● CHALLENGE
Format each line of the data below as a string in a JSON list, one string per line, skipping blank lines. Leave the pictures out of your answer.

● DATA FOR THIS TASK
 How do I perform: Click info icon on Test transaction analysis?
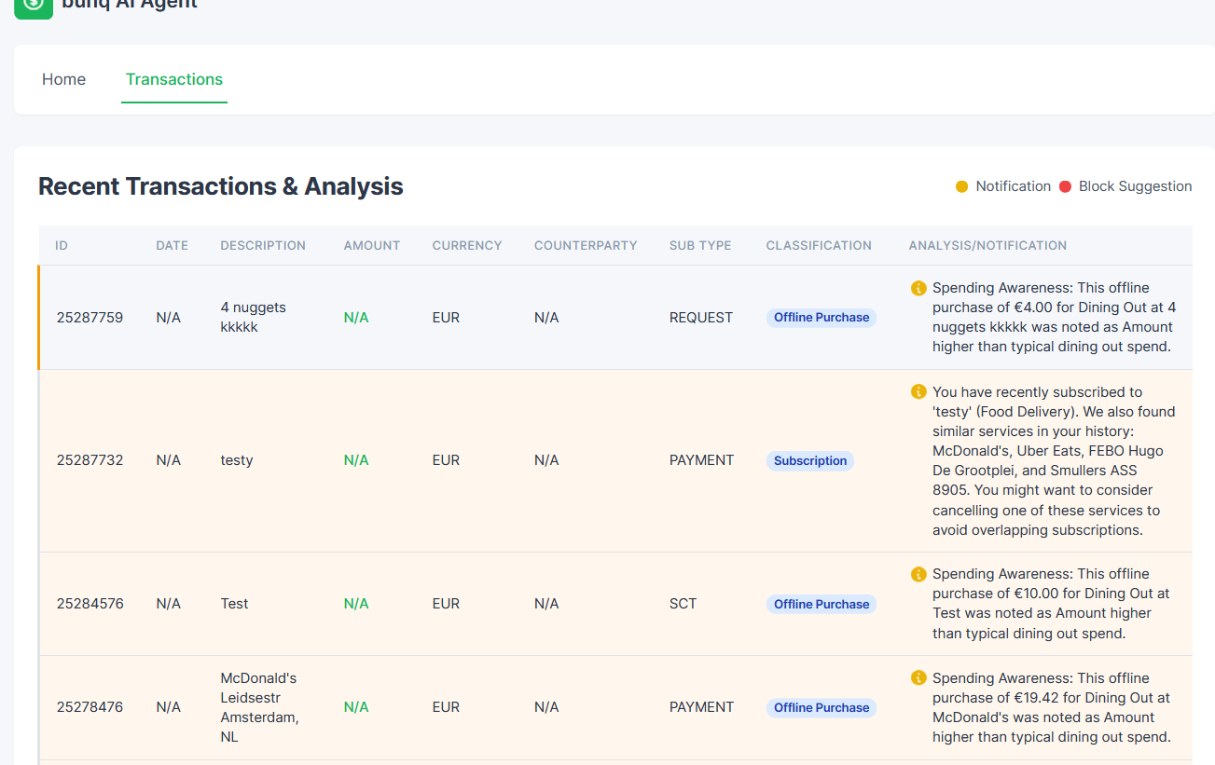918,574
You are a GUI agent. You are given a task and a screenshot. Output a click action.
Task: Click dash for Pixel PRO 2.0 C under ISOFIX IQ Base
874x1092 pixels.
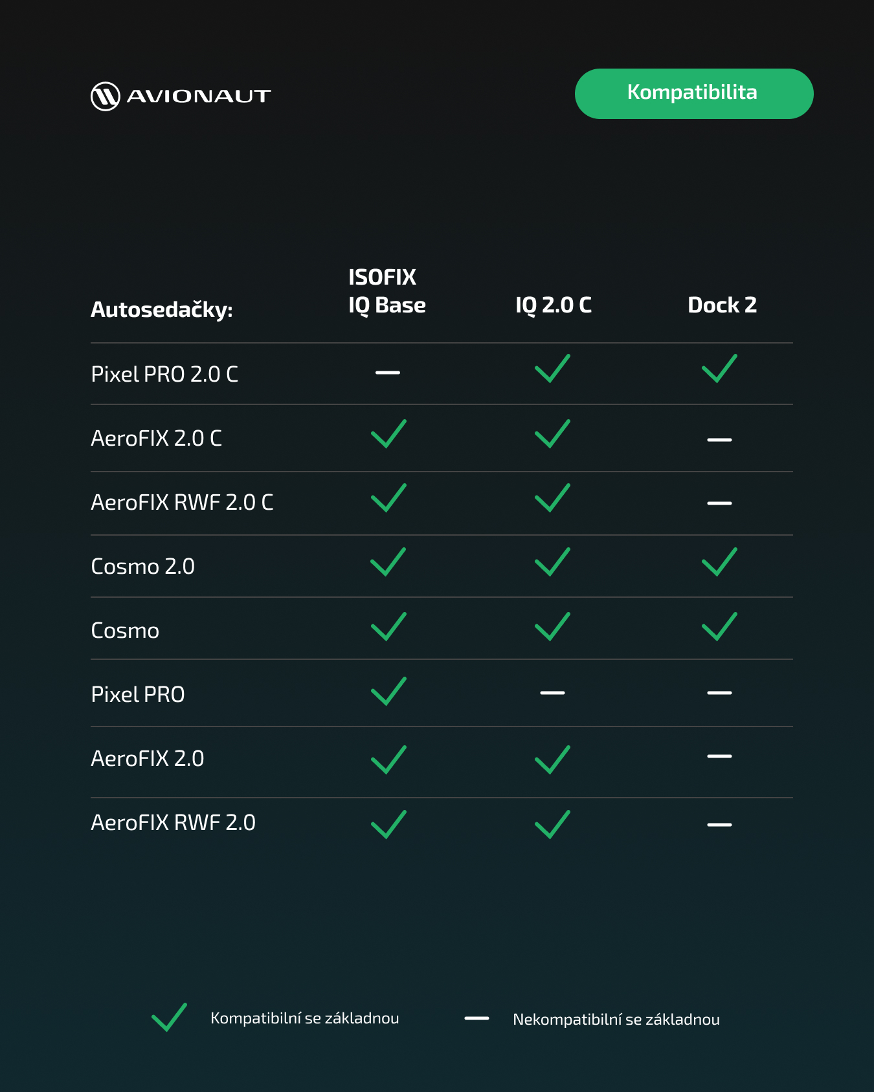coord(387,373)
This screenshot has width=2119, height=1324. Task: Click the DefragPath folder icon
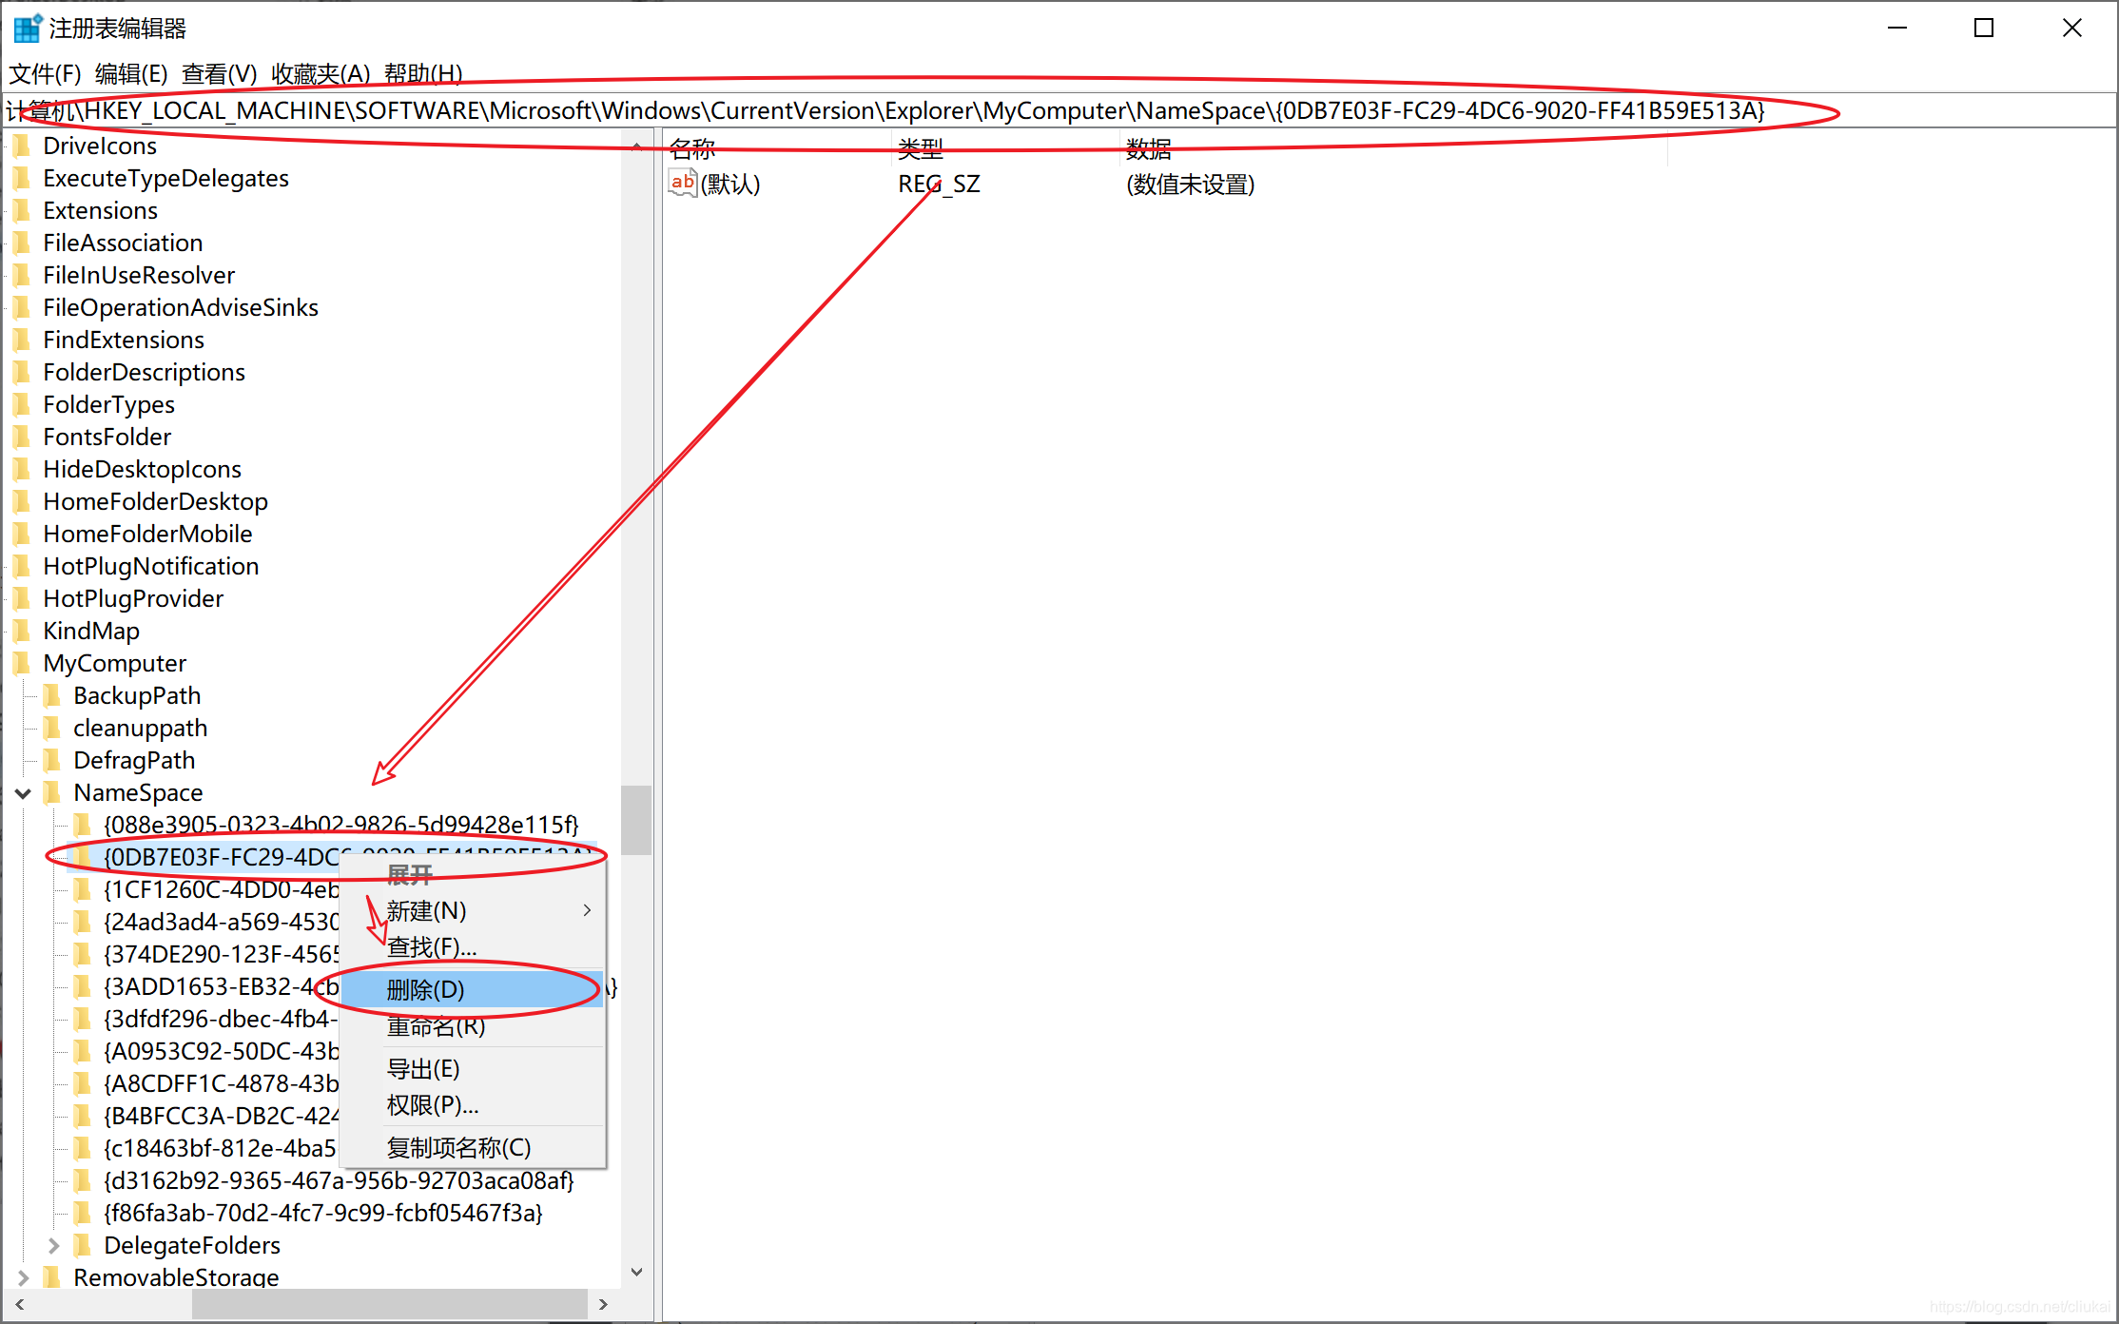point(53,760)
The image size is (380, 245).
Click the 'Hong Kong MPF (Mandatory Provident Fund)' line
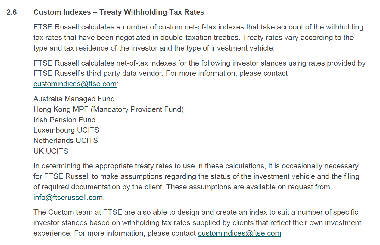(108, 109)
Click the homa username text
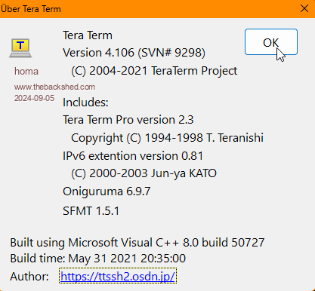 pyautogui.click(x=26, y=72)
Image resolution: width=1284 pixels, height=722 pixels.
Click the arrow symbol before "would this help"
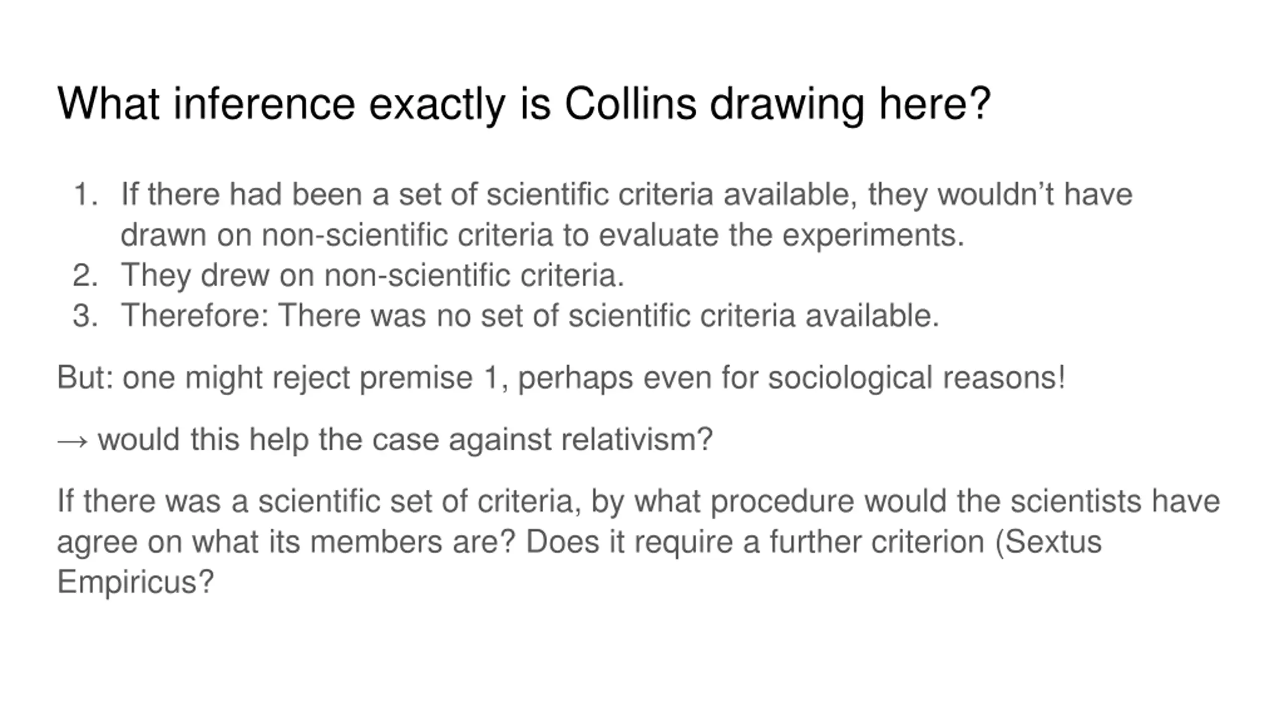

● TASK RESPONSE
[
  " How do I perform: Click info icon on Test transaction analysis?",
  "918,574",
  "You are a GUI agent. You are given a task and a screenshot. Output a click action.",
  "Task: Click dash for Pixel PRO 2.0 C under ISOFIX IQ Base",
  "874x1092 pixels.",
  "coord(387,373)",
  "This screenshot has width=2119, height=1324. Task: Click the DefragPath folder icon",
  "point(53,760)",
  "The image size is (380, 245).",
  "Click the 'Hong Kong MPF (Mandatory Provident Fund)' line",
  "(108, 109)",
  "Click the homa username text",
  " pyautogui.click(x=26, y=72)",
  "Image resolution: width=1284 pixels, height=722 pixels.",
  "Click the arrow symbol before \"would this help\""
]